··· Supplied passage ···

After prodding from U.N. peacekeepers, the State of Cambodia (SOC) has begun to improve
prison conditions-abolishing the use of metal shackles-and release prisoners detained
without trials.
In addition, U.N. officials recently discovered several government-administered prisons
previously unknown to them.
The Phnom Penh government released 70 prisoners on Sept. 2 who had been held for
long periods without trial in two prisons in the capital.
A government commission established to review the cases determined there was not
enough evidence to bring them to trial, said Dennis McNamara, who heads the Human
Rights section of the U.N. Transitional Authority in Cambodia (UNTAC). The commission
was created in response to concerns raised by McNamara's office.
The prisoners appeared confused as they squatted in the central courtyard of Phnom
Penh's decaying T-3 prison, each holding a plastic bag containing a farewell gift
of clothing, a pair of slippers, and 1,000 riel.
"They recognized their faults and they have been educated. So now we have decided
to release them," said Top Chang, the deputy commissioner for police. Chang
said most had been imprisoned for robbing and cheating others.
Some inmates cried as they walked through the barbed wire gate to freedom. One angrily
threw his prison gift to the side of the road and sped off on the back of a motorcycle,
while others stood around not knowing where to go.
They said they had only learned the day before that they were being freed and had
no time to contact friends or family.
Meng Leang, 52, a toothless man with sunken cheeks, was cut off from his family during
10 years in jail.
"I spent so many years in jail," he said. "I wasted everything."
Meng Leang said he was jailed after being accused of failing to report the killing
of a woman who lived in his house.
He said he was held for much of the time in a five-by-ten-meter cell with as many
as 60 other inmates. Often he was shackled and fed nothing but rice and soup.

··· Exercise materials ···

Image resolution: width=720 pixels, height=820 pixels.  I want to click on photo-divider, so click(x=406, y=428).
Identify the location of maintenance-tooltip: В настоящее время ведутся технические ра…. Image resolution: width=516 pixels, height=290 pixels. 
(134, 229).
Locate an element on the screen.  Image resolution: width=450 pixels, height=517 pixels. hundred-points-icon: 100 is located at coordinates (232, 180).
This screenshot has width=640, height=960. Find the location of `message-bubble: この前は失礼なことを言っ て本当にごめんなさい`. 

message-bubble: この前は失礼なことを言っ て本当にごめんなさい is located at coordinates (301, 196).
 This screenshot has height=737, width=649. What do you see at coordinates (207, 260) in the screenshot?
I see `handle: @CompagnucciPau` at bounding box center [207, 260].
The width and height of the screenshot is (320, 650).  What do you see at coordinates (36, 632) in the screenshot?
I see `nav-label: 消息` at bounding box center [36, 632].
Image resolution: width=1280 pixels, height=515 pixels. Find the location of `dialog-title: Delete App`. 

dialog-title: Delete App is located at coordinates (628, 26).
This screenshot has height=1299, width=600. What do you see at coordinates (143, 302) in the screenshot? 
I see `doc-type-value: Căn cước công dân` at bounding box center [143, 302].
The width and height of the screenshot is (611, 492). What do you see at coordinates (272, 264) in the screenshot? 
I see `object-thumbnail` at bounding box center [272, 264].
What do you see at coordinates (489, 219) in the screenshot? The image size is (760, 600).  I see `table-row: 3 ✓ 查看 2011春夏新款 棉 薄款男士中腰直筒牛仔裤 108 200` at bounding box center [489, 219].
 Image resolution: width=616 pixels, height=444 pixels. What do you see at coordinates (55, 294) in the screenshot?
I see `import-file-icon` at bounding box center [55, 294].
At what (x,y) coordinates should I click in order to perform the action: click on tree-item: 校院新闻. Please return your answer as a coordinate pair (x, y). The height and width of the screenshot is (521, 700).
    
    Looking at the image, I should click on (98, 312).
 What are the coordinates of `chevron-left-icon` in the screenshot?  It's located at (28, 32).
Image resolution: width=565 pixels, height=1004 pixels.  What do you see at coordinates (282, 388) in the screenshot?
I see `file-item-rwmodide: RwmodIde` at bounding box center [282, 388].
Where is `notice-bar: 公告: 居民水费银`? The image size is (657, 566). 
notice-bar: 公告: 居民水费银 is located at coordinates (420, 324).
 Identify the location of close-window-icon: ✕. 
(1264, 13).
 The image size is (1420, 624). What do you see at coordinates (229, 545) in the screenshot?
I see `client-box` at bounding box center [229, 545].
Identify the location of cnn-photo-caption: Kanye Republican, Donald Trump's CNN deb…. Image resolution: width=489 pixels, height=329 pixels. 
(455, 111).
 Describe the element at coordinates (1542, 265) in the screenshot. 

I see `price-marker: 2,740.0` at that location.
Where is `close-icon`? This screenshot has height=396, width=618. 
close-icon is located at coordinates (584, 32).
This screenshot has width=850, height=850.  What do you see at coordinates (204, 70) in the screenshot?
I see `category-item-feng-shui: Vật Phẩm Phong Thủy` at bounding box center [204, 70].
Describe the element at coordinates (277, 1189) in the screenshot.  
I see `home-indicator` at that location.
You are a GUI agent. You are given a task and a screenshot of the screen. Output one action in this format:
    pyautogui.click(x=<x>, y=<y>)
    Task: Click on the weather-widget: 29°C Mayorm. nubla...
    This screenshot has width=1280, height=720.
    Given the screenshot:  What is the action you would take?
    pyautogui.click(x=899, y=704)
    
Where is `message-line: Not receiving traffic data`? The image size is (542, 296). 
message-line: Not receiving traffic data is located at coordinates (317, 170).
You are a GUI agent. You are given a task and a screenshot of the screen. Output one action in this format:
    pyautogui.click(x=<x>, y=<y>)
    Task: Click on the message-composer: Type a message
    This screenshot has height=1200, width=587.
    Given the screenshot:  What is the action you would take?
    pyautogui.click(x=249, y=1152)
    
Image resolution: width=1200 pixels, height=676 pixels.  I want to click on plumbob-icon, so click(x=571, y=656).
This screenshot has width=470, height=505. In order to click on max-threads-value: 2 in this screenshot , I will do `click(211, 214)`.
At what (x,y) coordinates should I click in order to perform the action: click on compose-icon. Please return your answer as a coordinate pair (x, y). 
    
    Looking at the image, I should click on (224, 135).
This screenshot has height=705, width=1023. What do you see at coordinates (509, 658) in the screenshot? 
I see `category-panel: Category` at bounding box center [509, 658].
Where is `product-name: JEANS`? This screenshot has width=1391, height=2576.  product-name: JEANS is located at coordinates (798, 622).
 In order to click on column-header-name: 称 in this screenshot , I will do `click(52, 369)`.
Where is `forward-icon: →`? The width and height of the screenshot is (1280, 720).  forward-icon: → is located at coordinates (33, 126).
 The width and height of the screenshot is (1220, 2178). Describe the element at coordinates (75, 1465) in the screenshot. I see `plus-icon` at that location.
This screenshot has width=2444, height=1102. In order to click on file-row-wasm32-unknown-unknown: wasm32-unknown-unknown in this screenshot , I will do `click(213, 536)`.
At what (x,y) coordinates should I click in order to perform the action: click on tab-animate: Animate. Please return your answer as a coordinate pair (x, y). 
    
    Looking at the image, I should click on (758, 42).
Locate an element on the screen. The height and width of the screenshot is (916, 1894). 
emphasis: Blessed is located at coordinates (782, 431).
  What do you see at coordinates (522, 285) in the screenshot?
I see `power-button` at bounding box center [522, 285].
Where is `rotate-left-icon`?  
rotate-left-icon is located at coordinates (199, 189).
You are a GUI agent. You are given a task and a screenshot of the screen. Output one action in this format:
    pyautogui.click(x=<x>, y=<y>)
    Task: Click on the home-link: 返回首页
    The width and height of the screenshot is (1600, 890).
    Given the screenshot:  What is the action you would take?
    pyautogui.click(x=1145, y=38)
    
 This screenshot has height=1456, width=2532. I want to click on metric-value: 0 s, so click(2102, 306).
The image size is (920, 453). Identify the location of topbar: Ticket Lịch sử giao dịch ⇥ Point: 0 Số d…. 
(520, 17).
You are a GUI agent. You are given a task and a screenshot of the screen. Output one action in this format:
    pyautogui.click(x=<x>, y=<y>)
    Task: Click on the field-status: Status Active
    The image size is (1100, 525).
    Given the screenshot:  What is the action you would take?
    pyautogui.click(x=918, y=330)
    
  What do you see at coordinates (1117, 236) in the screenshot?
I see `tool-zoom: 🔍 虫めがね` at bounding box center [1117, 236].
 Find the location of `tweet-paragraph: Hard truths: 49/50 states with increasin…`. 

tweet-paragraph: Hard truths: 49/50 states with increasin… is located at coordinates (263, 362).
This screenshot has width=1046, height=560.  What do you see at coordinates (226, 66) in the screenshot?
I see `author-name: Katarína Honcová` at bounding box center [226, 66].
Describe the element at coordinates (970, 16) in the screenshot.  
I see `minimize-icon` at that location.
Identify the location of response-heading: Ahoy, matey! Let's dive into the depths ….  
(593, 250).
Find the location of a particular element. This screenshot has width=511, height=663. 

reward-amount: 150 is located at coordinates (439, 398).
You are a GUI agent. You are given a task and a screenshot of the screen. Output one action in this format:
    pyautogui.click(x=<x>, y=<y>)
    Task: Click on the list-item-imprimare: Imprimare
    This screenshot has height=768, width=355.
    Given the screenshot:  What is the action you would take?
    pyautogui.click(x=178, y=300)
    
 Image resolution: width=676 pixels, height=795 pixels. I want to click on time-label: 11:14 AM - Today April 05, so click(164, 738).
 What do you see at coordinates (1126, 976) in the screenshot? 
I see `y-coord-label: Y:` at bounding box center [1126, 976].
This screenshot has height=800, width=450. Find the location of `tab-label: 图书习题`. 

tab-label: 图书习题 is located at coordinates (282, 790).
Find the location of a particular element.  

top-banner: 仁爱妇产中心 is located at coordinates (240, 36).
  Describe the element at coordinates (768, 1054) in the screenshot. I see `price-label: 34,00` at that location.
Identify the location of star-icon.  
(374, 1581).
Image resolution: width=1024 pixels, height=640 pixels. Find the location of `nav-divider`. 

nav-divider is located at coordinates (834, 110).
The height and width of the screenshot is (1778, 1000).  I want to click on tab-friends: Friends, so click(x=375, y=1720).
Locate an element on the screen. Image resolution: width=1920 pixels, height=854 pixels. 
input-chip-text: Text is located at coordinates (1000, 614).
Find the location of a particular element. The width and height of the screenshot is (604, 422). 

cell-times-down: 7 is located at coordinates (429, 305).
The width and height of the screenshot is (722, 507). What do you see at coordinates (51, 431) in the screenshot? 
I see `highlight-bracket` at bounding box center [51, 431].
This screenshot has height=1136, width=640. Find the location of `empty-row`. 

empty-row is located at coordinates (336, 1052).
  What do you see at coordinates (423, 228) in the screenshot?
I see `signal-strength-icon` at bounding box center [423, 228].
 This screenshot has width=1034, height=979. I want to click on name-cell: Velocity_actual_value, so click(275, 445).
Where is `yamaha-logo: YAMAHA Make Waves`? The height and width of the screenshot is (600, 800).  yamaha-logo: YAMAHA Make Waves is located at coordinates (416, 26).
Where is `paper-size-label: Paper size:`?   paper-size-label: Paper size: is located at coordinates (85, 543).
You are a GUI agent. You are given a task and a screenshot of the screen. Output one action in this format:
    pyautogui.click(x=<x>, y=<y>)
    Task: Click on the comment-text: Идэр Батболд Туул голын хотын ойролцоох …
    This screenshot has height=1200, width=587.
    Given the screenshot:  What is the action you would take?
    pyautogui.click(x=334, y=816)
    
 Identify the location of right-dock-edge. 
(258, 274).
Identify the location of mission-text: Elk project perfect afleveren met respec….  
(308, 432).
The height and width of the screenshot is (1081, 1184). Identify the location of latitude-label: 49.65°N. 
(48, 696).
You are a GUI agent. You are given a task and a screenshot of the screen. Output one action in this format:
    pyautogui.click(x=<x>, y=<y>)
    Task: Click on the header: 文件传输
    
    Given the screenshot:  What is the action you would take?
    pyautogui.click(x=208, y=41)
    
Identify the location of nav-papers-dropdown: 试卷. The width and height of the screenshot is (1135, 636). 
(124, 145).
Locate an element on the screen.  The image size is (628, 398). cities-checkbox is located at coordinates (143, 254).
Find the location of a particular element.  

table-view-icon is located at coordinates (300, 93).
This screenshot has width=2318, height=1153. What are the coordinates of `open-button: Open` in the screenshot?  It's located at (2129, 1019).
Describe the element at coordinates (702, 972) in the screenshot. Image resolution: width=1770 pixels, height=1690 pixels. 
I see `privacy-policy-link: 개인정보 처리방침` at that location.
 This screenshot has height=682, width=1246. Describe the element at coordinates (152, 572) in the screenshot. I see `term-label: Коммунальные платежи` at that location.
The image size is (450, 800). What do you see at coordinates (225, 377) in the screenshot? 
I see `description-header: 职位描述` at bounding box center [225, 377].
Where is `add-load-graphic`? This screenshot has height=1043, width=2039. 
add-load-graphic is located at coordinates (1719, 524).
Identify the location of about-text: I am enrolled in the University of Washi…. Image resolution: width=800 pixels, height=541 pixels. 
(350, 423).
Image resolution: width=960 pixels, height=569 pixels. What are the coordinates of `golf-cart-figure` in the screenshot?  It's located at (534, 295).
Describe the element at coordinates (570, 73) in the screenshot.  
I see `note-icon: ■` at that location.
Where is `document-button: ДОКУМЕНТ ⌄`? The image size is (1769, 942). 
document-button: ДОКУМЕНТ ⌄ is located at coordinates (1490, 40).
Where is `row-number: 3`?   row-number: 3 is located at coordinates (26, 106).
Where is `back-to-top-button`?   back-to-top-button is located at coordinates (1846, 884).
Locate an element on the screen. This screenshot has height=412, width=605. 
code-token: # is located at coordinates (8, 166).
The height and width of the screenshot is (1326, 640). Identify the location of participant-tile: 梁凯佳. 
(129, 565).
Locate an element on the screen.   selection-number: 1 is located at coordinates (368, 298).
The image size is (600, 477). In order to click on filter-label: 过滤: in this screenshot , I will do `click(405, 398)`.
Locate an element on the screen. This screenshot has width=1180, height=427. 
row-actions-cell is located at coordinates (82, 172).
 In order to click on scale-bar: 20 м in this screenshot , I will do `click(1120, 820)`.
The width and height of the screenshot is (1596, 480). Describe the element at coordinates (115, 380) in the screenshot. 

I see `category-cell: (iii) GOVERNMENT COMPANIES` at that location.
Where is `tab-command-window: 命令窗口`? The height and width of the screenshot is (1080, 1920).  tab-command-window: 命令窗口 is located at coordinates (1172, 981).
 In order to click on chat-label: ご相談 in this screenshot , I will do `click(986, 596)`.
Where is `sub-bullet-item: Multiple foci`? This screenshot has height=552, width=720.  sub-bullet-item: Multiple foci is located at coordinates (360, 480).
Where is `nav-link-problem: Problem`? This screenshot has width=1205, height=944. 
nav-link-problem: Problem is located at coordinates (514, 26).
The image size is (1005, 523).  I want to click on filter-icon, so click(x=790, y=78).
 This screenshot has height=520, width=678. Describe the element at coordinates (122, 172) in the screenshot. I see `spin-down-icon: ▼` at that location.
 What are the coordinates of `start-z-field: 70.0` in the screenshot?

···

### Assignment A
Extract the entries from their first line through the line containing "dialog-title: Delete App is", reproducing each line verbatim.
### Assignment B
Write a continuation of the news report on Cambodian prison conditions, beginning immediately after its final sentence.

### Task response A
Image resolution: width=720 pixels, height=820 pixels.  I want to click on photo-divider, so click(x=406, y=428).
Identify the location of maintenance-tooltip: В настоящее время ведутся технические ра…. Image resolution: width=516 pixels, height=290 pixels. 
(134, 229).
Locate an element on the screen.  Image resolution: width=450 pixels, height=517 pixels. hundred-points-icon: 100 is located at coordinates (232, 180).
This screenshot has width=640, height=960. Find the location of `message-bubble: この前は失礼なことを言っ て本当にごめんなさい`. 

message-bubble: この前は失礼なことを言っ て本当にごめんなさい is located at coordinates (301, 196).
 This screenshot has height=737, width=649. What do you see at coordinates (207, 260) in the screenshot?
I see `handle: @CompagnucciPau` at bounding box center [207, 260].
The width and height of the screenshot is (320, 650).  What do you see at coordinates (36, 632) in the screenshot?
I see `nav-label: 消息` at bounding box center [36, 632].
Image resolution: width=1280 pixels, height=515 pixels. Find the location of `dialog-title: Delete App`. 

dialog-title: Delete App is located at coordinates (628, 26).

### Task response B
Jum Phan, 32, said police arrested her while she was eating noodles in a Phnom Penh
restaurant. "I don't understand why I was put here," said Phan, who spent
16 months in T-3.
Her baby, one month old at the time of her detention, died while she was in prison,
and her husband divorced her. "My child died because she didn't have her mother,"
Phan said.
Rus Eeun, 33, a farmer from Svay Rieng province, said he was accused of stealing
a bicycle during a visit to Phnom Penh. "This is very unjust," he said.
"The police forced me to say I stole the bicycle-otherwise they would whip me."
Eeun said he was shackled most of the five years he spent in T-3, except when he
was working as a cook in the prison.
"The decision to release you was made not by UNTAC but by the [SOC] Ministry
of National Security," UNTAC Human Rights Officer Bruce Henry told the inmates
during a short ceremony before their release.
"It shows that the Ministry of National Security recognizes that the principles
of human rights apply to prisoners," Henry said. "You're being released
into a society that now recognizes that you have human rights-but you should also
respect the human rights of others."
The Paris peace accords call for the Phnom Penh government and the three resistance
factions to respect human rights while UNTAC prepares the country for next year's
elections.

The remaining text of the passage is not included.